Le batik est le plus généralement considéré comme un mode de décoration des tissus, originaire de Java et qui consistait en l'application de dessins à la cire. En Afrique du Nord le procédé ainsi nommé est différent, si le principe de réserves reste le même : ces dernières sont obtenues, à l'aide de cordonnets qui nouent une partie du tissu et l'empêchent ainsi de s'imprégner de la teinture, dans les zones situées sous les liens.

Plusieurs régions du Maghreb connaissent cette technique : en Tunisie, oasis de Chenini, Oudref, Mareth, en Algérie : vallée de la Soummam, Aurès ; au Maroc : Beni Mezguilda, Setta Jaïa, Aît Ouaraïn, en Tripolitaine : plateau de Garian, à 100 kilomètres au sud de Tripoli.

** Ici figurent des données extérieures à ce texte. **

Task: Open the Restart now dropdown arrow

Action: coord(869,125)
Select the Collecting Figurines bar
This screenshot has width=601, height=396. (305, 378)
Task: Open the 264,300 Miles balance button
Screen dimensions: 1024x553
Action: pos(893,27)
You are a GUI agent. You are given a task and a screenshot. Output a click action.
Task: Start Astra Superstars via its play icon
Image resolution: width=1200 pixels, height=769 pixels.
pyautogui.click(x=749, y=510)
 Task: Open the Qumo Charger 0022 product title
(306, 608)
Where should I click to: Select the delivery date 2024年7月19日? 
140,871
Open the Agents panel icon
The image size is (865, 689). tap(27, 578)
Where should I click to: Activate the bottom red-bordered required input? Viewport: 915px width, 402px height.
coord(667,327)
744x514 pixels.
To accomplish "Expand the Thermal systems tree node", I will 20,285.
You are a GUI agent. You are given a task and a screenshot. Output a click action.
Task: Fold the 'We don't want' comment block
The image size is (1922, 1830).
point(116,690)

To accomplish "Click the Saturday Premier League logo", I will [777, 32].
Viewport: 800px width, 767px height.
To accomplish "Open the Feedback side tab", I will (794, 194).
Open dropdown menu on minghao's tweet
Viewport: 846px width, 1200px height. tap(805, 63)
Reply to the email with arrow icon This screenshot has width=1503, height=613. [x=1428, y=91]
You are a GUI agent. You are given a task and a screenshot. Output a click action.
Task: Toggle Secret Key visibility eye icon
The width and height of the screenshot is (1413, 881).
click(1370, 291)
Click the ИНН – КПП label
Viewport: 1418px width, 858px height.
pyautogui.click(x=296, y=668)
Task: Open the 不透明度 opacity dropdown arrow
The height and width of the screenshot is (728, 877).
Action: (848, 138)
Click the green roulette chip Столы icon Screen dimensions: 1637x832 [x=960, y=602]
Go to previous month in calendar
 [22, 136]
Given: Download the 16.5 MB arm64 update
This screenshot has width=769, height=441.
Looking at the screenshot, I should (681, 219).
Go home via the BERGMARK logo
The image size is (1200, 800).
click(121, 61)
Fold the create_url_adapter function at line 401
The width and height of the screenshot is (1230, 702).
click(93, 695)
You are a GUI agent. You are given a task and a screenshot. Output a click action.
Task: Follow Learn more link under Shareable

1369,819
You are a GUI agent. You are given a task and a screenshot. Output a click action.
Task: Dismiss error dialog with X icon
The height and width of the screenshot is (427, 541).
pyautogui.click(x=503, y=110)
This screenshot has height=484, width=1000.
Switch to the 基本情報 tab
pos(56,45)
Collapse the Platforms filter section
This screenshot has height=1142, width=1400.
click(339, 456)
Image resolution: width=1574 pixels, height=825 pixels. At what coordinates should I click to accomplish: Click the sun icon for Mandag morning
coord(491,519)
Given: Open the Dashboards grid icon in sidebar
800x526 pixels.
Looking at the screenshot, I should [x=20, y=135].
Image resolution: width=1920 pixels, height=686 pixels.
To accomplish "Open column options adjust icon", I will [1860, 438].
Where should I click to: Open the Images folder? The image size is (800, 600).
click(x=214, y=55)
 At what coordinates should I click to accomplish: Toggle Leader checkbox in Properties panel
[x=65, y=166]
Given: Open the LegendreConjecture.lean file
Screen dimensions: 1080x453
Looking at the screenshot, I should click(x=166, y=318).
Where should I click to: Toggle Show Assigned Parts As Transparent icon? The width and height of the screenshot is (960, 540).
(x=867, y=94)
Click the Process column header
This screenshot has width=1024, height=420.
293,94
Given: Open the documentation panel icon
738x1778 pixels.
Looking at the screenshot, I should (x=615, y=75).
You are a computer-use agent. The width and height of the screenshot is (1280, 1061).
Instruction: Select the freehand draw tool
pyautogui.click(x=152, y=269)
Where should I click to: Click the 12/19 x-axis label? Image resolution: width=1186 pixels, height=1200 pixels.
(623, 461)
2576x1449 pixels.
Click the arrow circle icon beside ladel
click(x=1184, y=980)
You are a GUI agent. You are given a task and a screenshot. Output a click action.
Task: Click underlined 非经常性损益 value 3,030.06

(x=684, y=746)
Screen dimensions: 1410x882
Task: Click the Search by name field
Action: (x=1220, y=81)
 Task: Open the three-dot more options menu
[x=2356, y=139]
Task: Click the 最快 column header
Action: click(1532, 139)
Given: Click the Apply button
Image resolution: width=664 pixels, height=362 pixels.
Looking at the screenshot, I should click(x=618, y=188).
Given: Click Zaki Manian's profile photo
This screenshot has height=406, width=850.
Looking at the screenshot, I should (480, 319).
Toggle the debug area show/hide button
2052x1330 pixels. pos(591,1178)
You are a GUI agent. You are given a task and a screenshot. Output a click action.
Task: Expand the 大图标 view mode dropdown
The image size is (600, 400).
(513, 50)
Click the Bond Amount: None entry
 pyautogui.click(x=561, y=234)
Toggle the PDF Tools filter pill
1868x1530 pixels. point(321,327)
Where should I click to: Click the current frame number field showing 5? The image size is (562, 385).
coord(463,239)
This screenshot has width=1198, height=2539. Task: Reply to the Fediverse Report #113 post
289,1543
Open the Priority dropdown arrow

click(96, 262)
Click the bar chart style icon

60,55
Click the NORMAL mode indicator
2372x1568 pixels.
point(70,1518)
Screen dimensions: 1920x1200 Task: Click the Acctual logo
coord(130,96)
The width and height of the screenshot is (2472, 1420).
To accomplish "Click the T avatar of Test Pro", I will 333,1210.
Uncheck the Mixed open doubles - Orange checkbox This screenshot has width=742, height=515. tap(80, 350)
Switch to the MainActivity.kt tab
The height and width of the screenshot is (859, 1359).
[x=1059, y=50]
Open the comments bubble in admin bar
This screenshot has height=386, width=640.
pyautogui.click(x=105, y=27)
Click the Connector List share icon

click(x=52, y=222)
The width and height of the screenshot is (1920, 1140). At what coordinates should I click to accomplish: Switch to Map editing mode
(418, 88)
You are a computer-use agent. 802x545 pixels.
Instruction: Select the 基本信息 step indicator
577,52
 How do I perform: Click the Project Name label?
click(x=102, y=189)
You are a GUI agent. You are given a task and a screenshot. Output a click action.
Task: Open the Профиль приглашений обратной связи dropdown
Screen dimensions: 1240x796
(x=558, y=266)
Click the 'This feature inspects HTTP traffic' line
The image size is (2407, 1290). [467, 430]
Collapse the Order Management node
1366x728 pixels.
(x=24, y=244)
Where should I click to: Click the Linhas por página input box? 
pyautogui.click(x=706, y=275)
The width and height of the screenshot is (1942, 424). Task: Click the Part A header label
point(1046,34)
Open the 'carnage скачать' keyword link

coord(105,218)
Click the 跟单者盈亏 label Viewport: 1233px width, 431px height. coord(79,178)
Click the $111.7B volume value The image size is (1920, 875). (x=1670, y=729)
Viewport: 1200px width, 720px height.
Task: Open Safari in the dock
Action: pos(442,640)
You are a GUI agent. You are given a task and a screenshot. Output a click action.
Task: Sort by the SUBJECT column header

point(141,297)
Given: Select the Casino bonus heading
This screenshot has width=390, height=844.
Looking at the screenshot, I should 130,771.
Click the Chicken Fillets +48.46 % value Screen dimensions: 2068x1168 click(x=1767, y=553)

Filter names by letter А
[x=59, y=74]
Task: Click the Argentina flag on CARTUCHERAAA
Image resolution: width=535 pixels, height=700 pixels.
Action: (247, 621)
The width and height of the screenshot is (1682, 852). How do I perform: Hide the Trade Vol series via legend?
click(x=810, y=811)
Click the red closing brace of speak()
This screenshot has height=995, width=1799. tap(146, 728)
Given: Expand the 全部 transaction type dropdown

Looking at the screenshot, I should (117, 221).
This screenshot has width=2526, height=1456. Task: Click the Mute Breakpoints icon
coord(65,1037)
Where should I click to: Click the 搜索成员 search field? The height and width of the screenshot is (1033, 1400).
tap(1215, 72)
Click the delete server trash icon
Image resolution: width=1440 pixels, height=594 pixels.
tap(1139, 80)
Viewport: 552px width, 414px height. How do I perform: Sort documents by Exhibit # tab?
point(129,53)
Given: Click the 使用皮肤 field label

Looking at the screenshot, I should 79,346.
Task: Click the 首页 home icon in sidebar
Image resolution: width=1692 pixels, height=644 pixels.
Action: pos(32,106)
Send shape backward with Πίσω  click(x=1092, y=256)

Les vêtements le plus généralement décorés de cette manière sont les châles (Tuni­sie et Aurès) mais aussi les ceintures au Maroc. Les châles des fillettes de Chenini et d'Oudref mesurent environ un mètre carré et sont noirs, tachetés de rouge (Bah-nûq mserrer). Dans l'Aurès, les châles ont un fond brun et de gros décors circulaires violets et jaunes assez curieusement comparables à des tranches d'ananas.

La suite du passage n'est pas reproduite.